[GIVEN RECORDS]
==================================================
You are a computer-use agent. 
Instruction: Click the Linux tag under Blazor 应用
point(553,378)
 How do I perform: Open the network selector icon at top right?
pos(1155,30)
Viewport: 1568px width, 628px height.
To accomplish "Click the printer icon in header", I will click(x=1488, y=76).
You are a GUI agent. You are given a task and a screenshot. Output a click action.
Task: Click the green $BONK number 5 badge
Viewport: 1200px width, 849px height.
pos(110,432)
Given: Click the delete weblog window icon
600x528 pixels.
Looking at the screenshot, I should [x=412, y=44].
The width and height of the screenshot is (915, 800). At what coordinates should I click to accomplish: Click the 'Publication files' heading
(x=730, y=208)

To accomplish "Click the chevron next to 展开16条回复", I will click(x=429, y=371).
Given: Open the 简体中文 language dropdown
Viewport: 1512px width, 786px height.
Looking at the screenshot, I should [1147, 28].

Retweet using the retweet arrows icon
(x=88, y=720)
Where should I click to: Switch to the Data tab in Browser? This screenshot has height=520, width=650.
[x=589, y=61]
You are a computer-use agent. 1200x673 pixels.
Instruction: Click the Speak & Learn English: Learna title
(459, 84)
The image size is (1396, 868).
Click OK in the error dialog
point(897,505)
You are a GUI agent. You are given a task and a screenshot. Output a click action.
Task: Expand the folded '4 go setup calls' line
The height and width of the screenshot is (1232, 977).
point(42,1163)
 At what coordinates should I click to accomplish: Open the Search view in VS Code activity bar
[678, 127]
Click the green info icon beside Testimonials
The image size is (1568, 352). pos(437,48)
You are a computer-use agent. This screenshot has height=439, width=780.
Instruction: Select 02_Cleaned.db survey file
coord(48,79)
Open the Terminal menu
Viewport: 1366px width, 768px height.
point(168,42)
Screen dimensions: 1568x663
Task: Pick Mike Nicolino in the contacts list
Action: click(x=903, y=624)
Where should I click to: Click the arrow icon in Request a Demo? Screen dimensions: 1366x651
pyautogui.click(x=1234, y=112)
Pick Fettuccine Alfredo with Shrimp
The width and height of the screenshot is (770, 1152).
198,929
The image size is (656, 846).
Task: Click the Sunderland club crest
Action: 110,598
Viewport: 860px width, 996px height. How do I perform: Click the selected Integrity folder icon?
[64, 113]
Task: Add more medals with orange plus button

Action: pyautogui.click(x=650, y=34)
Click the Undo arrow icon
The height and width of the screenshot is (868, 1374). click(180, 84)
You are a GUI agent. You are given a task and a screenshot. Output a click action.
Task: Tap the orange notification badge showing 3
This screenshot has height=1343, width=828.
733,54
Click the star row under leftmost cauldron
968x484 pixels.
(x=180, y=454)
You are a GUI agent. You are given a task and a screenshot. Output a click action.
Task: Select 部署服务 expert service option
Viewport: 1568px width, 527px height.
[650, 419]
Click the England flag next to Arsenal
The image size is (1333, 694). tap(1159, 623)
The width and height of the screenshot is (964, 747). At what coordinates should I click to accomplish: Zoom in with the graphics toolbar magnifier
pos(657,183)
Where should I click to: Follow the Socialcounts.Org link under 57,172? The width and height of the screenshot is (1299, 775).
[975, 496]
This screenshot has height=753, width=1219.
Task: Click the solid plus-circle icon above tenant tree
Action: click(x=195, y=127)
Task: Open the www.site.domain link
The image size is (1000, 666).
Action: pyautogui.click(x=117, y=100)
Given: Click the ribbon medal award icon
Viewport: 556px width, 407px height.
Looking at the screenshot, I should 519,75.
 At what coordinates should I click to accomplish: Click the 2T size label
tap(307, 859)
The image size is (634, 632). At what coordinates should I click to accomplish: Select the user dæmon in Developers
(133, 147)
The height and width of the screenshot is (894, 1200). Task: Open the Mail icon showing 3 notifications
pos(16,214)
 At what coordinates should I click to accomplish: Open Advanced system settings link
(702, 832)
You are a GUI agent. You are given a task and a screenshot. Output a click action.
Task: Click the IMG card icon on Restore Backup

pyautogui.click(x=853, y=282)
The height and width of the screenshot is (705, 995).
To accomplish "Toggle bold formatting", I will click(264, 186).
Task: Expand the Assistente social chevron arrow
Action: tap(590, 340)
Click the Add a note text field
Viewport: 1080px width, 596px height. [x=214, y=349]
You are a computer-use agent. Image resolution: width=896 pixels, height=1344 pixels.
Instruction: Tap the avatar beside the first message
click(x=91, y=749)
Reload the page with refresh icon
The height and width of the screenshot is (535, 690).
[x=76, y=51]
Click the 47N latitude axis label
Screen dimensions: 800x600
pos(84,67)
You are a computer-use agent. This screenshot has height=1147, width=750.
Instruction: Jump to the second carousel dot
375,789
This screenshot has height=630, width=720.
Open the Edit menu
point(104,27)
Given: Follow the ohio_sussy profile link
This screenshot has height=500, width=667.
==================================================
[WORK INSTRUCTION] Exactly as they stand above, write out all the entries again.

[SOLUTION TO THIS TASK]
You are a computer-use agent. 
Instruction: Click the Linux tag under Blazor 应用
point(553,378)
 How do I perform: Open the network selector icon at top right?
pos(1155,30)
Viewport: 1568px width, 628px height.
To accomplish "Click the printer icon in header", I will click(x=1488, y=76).
You are a GUI agent. You are given a task and a screenshot. Output a click action.
Task: Click the green $BONK number 5 badge
Viewport: 1200px width, 849px height.
pos(110,432)
Given: Click the delete weblog window icon
600x528 pixels.
Looking at the screenshot, I should [x=412, y=44].
The width and height of the screenshot is (915, 800). At what coordinates should I click to accomplish: Click the 'Publication files' heading
(x=730, y=208)

To accomplish "Click the chevron next to 展开16条回复", I will click(x=429, y=371).
Given: Open the 简体中文 language dropdown
Viewport: 1512px width, 786px height.
Looking at the screenshot, I should [1147, 28].

Retweet using the retweet arrows icon
(x=88, y=720)
Where should I click to: Switch to the Data tab in Browser? This screenshot has height=520, width=650.
[x=589, y=61]
You are a computer-use agent. 1200x673 pixels.
Instruction: Click the Speak & Learn English: Learna title
(459, 84)
The image size is (1396, 868).
Click OK in the error dialog
point(897,505)
You are a GUI agent. You are given a task and a screenshot. Output a click action.
Task: Expand the folded '4 go setup calls' line
The height and width of the screenshot is (1232, 977).
point(42,1163)
 At what coordinates should I click to accomplish: Open the Search view in VS Code activity bar
[678, 127]
Click the green info icon beside Testimonials
The image size is (1568, 352). pos(437,48)
You are a computer-use agent. This screenshot has height=439, width=780.
Instruction: Select 02_Cleaned.db survey file
coord(48,79)
Open the Terminal menu
Viewport: 1366px width, 768px height.
point(168,42)
Screen dimensions: 1568x663
Task: Pick Mike Nicolino in the contacts list
Action: click(x=903, y=624)
Where should I click to: Click the arrow icon in Request a Demo? Screen dimensions: 1366x651
pyautogui.click(x=1234, y=112)
Pick Fettuccine Alfredo with Shrimp
The width and height of the screenshot is (770, 1152).
198,929
The image size is (656, 846).
Task: Click the Sunderland club crest
Action: 110,598
Viewport: 860px width, 996px height. How do I perform: Click the selected Integrity folder icon?
[64, 113]
Task: Add more medals with orange plus button

Action: pyautogui.click(x=650, y=34)
Click the Undo arrow icon
The height and width of the screenshot is (868, 1374). click(180, 84)
You are a GUI agent. You are given a task and a screenshot. Output a click action.
Task: Tap the orange notification badge showing 3
This screenshot has height=1343, width=828.
733,54
Click the star row under leftmost cauldron
968x484 pixels.
(x=180, y=454)
You are a GUI agent. You are given a task and a screenshot. Output a click action.
Task: Select 部署服务 expert service option
Viewport: 1568px width, 527px height.
[650, 419]
Click the England flag next to Arsenal
The image size is (1333, 694). tap(1159, 623)
The width and height of the screenshot is (964, 747). At what coordinates should I click to accomplish: Zoom in with the graphics toolbar magnifier
pos(657,183)
Where should I click to: Follow the Socialcounts.Org link under 57,172? The width and height of the screenshot is (1299, 775).
[975, 496]
This screenshot has height=753, width=1219.
Task: Click the solid plus-circle icon above tenant tree
Action: click(x=195, y=127)
Task: Open the www.site.domain link
The image size is (1000, 666).
Action: pyautogui.click(x=117, y=100)
Given: Click the ribbon medal award icon
Viewport: 556px width, 407px height.
Looking at the screenshot, I should 519,75.
 At what coordinates should I click to accomplish: Click the 2T size label
tap(307, 859)
The image size is (634, 632). At what coordinates should I click to accomplish: Select the user dæmon in Developers
(133, 147)
The height and width of the screenshot is (894, 1200). Task: Open the Mail icon showing 3 notifications
pos(16,214)
 At what coordinates should I click to accomplish: Open Advanced system settings link
(702, 832)
You are a GUI agent. You are given a task and a screenshot. Output a click action.
Task: Click the IMG card icon on Restore Backup

pyautogui.click(x=853, y=282)
The height and width of the screenshot is (705, 995).
To accomplish "Toggle bold formatting", I will click(264, 186).
Task: Expand the Assistente social chevron arrow
Action: tap(590, 340)
Click the Add a note text field
Viewport: 1080px width, 596px height. [x=214, y=349]
You are a computer-use agent. Image resolution: width=896 pixels, height=1344 pixels.
Instruction: Tap the avatar beside the first message
click(x=91, y=749)
Reload the page with refresh icon
The height and width of the screenshot is (535, 690).
[x=76, y=51]
Click the 47N latitude axis label
Screen dimensions: 800x600
pos(84,67)
You are a computer-use agent. This screenshot has height=1147, width=750.
Instruction: Jump to the second carousel dot
375,789
This screenshot has height=630, width=720.
Open the Edit menu
point(104,27)
Given: Follow the ohio_sussy profile link
This screenshot has height=500, width=667.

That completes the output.